Memory Visibility Patterns

Different multi-agent architectures need different memory visibility patterns. Here are the three most common:

Pattern Description Use Case
Full Shared All agents read/write to a common pool Research teams, brainstorming crews
Hub-and-Spoke Coordinator reads all; workers read own + coordinator Manager-worker patterns, orchestrated workflows
Chain Each agent reads predecessor's memories only Sequential pipelines, handoff chains
# Hub-and-spoke: coordinator sees everything, workers see own + coordinator
requests.post(f"{BASE}/groups", headers={
    "X-API-Key": API_KEY,
    "Content-Type": "application/json"
}, json={
    "group_id": "support-hub",
    "agents": [
        {"id": "coordinator", "role": "hub", "visibility": "all"},
        {"id": "billing-agent", "role": "spoke", "visibility": "own+hub"},
        {"id": "technical-agent", "role": "spoke", "visibility": "own+hub"},
        {"id": "escalation-agent", "role": "spoke", "visibility": "own+hub"}
    ]
})

Conflict Resolution

When multiple agents write to shared memory, conflicts can arise. Agent A stores "Customer prefers email contact" while Agent B stores "Customer prefers phone contact" (based on a more recent conversation). 0Latency handles this through:

Scaling Multi-Agent Memory

0Latency's pricing is designed for multi-agent workloads:

Plan Agents Memories Price
Free 5 agents 10,000 $0/mo
Pro 25 agents 100,000 $29/mo
Scale Unlimited agents 1,000,000 $99/mo
Enterprise Unlimited Custom Custom

Shared memory pools don't count against individual agent limits — the memory limit is per account, not per agent. A 5-agent crew on the Pro plan shares the full 100,000 memory allocation.
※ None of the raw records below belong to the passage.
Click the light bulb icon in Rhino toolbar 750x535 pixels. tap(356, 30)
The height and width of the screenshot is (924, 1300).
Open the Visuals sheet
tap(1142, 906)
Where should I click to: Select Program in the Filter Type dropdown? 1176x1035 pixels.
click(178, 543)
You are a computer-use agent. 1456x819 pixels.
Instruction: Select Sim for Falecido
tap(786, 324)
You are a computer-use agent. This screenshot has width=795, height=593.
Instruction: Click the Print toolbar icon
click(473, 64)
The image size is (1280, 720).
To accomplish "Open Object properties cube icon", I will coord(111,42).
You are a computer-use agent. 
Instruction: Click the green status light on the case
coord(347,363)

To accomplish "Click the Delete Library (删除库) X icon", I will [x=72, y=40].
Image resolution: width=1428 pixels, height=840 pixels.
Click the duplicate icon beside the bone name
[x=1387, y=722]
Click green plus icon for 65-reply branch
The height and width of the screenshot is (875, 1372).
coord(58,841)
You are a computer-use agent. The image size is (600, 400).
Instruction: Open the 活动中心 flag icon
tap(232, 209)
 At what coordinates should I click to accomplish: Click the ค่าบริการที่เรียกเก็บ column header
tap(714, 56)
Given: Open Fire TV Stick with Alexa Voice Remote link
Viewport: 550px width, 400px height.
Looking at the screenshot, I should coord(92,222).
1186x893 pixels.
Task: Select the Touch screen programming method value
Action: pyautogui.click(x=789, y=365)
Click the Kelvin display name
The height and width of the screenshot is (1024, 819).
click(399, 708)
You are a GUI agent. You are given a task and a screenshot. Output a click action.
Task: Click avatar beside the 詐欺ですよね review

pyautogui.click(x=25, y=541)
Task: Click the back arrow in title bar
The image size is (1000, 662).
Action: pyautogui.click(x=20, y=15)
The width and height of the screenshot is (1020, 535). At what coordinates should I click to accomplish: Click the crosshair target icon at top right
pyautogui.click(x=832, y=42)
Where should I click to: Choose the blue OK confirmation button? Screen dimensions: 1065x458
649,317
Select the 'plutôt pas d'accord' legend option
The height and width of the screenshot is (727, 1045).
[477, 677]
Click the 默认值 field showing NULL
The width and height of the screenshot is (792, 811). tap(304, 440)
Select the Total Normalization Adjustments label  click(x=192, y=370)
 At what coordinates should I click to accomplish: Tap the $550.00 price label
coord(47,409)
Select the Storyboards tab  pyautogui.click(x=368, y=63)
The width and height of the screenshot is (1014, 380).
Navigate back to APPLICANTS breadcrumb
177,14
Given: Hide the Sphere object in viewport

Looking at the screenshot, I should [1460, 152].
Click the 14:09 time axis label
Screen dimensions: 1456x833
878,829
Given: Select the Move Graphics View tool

Real-World Architecture: Customer Support System

Here's a complete multi-agent architecture using 0Latency for a customer support platform:

# Architecture: 4-agent support system with shared memory

# 1. Triage Agent — classifies and routes tickets
#    Memories: customer history, routing rules, escalation patterns
#    Visibility: reads all shared, writes to shared

# 2. Billing Agent — handles payment and subscription issues
#    Memories: billing history, plan details, refund policies
#    Visibility: reads own + triage + coordinator shared

# 3. Technical Agent — handles product/technical issues
#    Memories: bug reports, workarounds, product documentation
#    Visibility: reads own + triage + coordinator shared

# 4. Coordinator Agent — monitors quality, handles escalations
#    Memories: all agent interactions, quality metrics, escalation logs
#    Visibility: reads ALL agent memories

# Setup
import requests

API_KEY = "your-api-key"
BASE = "https://api.0latency.ai"

# Create the support team
requests.post(f"{BASE}/groups", headers={
    "X-API-Key": API_KEY,
    "Content-Type": "application/json"
}, json={
    "group_id": "support-team",
    "agents": [
        {"id": "triage", "role": "spoke", "visibility": "all"},
        {"id": "billing", "role": "spoke", "visibility": "own+hub"},
        {"id": "technical", "role": "spoke", "visibility": "own+hub"},
        {"id": "coordinator", "role": "hub", "visibility": "all"}
    ]
})

# When triage hands off to billing:
requests.post(f"{BASE}/sessions/handoff", headers={
    "X-API-Key": API_KEY,
    "Content-Type": "application/json"
}, json={
    "from_agent": "triage",
    "to_agent": "billing",
    "session_id": "ticket-T-7890",
    "user_id": "customer-456",
    "handoff_context": "Billing discrepancy on invoice #4521. Customer verified. Needs $210 credit.",
    "transfer_memories": True
})

# Billing agent immediately has full context — no user repetition needed

This architecture handles hundreds of concurrent support sessions with full context continuity across agent handoffs. Every interaction is persisted, every handoff is seamless, and the coordinator has complete visibility for quality assurance.

Getting Started

Multi-agent memory works out of the box. The basic flow:

  1. Create agents — each agent gets a unique agent_id
  2. Create a group — assign agents and define visibility rules
  3. Store memories — set visibility: "group" for shared memories
  4. Search across agents — use include_shared: true
  5. Hand off sessions — use the /sessions/handoff endpoint

Check the documentation for detailed API reference, and explore our integration guides for your preferred framework.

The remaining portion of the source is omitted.